(SELECTED EXCERPT begins)
# 04 - Create list of pests for the crops in the selected area

### Description
The goal of this notebook is to:
- create a dataset with the list of possible pests that affect the crops of the selected area
- provide an interface for the selection of the pests (not implemented yet)


### Inputs

- List of crops (EPPO codes) in the area of interest, created by step 02

### External resources

- External API service: EPPO API service, to provide data on which pests affect which crop

### Outputs

- dataset with pests for each crop, including pest taxonomy: eppo_crop_pest_data.csv 
- list with common names of the pests: pest_common.csv

In [1]:
# import modules
import pandas as pd
import requests
%matplotlib inline

## 1. Read list of crops

In step 02 of the workflow, we created a list of the crops occurring in the area of interest, from the crop classification done by CROPLandCOS service. We added the EPPO code for each crop to that list.

In [2]:
# read the list of crops
in_file = '../process_data/crop_data.csv'
df = pd.read_csv(in_file)

# remove nan
df = df[df['EPPO_code'].notna()]
crops = df[['EPPO_code']]

# resolve multivalues
crops = crops['EPPO_code'].str.split(",")
crops = crops.explode('EPPO_code')
crops = crops.unique()
crops
#crops = ['ZEAMX', 'MEDSA']

array(['ZEAMX', '1GOSG', 'ORYSA', 'SORVU', 'HELAN', 'ZEAMS', 'ZEAME',
       '1MENG', 'HORVX', 'TRZDU', 'TRZAX', 'SECCE', 'AVESA', 'CAUTI',
       'BRSJU', 'MEDSA', 'BEAVX', 'SOLTU', 'IPOBA', 'CITLA', 'ALLCE',
       'CUMSA', 'CIEAR', 'PIBSX', 'LYPES', 'PRNSS', 'PRNPS', 'MABSS',
       'VITSS', 'CIDSS', 'CYAIL', 'PRDU', 'IUGSS', 'PYUCO', 'NNNWW',
       'PIAVE', 'TTLRI', 'DAUCA', 'ALLSA', 'CUMMC', 'PRNDO', 'OLVEU',
       'CIDSI', 'CUMI', 'BRSOK', 'PEBAM', 'CPSAN', 'PUNGR', 'PRNPN',
       'BRSOA', 'FRAAN', 'CUUPE', 'VICSA', 'LACSA', 'VACSS'], dtype=object)

## 2. Get data from EPPO API service

We will use the [EPPO Global Database](https://gd.eppo.int/) to identify which pests are known for each crop. To access to the EPPO database API, it is necessary to obtain a token. You can obtain one after registering at https://data.eppo.int/.

In [3]:
# define EPP API service parameters
base_url = 'https://data.eppo.int/api/rest/1.0/taxon/'
service = '/pests'
token = 'b2cdcf68881f7ac1bbfb4d0acf00b945'

Insert your EDDP database token here:

In [4]:
token = input('Please enter the EPPO API token:')
(SELECTED EXCERPT ends)
(RECORDS SUPPLIED begins)
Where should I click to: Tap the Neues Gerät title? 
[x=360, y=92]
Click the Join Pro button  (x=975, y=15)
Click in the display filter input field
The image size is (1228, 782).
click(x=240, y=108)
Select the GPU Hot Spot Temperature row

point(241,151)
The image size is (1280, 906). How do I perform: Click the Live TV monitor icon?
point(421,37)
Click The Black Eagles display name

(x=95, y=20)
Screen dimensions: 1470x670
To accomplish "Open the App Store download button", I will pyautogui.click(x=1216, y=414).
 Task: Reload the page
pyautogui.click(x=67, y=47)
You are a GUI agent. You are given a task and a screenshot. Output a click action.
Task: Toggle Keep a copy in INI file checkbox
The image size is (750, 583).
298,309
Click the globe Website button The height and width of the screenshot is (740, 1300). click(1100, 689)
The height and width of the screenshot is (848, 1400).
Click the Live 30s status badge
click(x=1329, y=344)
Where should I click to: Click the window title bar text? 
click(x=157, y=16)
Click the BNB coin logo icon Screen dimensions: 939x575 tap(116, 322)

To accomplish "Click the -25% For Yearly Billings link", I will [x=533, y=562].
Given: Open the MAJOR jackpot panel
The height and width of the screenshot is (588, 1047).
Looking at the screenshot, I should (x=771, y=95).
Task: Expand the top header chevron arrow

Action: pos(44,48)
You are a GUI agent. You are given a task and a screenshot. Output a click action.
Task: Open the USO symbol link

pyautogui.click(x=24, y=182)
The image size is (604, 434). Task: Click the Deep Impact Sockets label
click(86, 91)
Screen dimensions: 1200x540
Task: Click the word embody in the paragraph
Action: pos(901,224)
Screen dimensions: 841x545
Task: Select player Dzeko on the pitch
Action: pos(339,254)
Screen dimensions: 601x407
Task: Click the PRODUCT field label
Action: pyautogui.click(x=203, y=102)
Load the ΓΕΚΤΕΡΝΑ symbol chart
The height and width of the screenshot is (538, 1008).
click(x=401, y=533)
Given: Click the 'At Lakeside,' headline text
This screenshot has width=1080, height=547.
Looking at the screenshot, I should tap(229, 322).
(RECORDS SUPPLIED ends)
▶ [APPLY WHAT YOU READ]:
- A) According to the pest-list notebook, what must be obtained before accessing the EPPO database API?
- B) For each statement, say whether it agrees with the pest-list notebook, and quote the deciding words: (i) The interface for selecting pests is already implemented. (ii) The list of common pest names is written to pest_common.csv. (iii) The list of crops with EPPO codes used as input was created by step 03.
- C) Continue the pest-list notebook from the point where it stops.

▶ [RESULTS OF THE TASKS]:
- A) A token, which can be obtained after registering at https://data.eppo.int/.

- B)
(i) No: "provide an interface for the selection of the pests (not implemented yet)"
(ii) Yes: "list with common names of the pests: pest_common.csv"
(iii) No: "List of crops (EPPO codes) in the area of interest, created by step 02"

- C)
print(token)

Please enter the EPPO API token:b2cdcf68881f7ac1bbfb4d0acf00b945
b2cdcf68881f7ac1bbfb4d0acf00b945


The next step will gather all pests that exist in the EPPO database that are identified to have a crop as 'major host' or 'host'.

In [5]:
%%time
# Identifies pests for whihc the crop is identified as 'major host' or 'host'.

df = pd.DataFrame()

concat_dfs = []

for crop in crops:
    # print(crop)
    url = base_url+crop+service+'?authtoken='+token
    # print(url)
    response = requests.get(url)
    data = response.json()
    # print(data)
    if (data != None):
        if 'Major host' in data:
            df = pd.DataFrame.from_dict(data['Major host'])
        if 'Host' in data:
            df = pd.concat([df, pd.DataFrame.from_dict(data['Host'])], axis = 0, ignore_index = True, sort = True)
        df['crop_eppocode'] = crop
        concat_dfs.append(df)

df_hosts = pd.concat(concat_dfs)
df_hosts.head()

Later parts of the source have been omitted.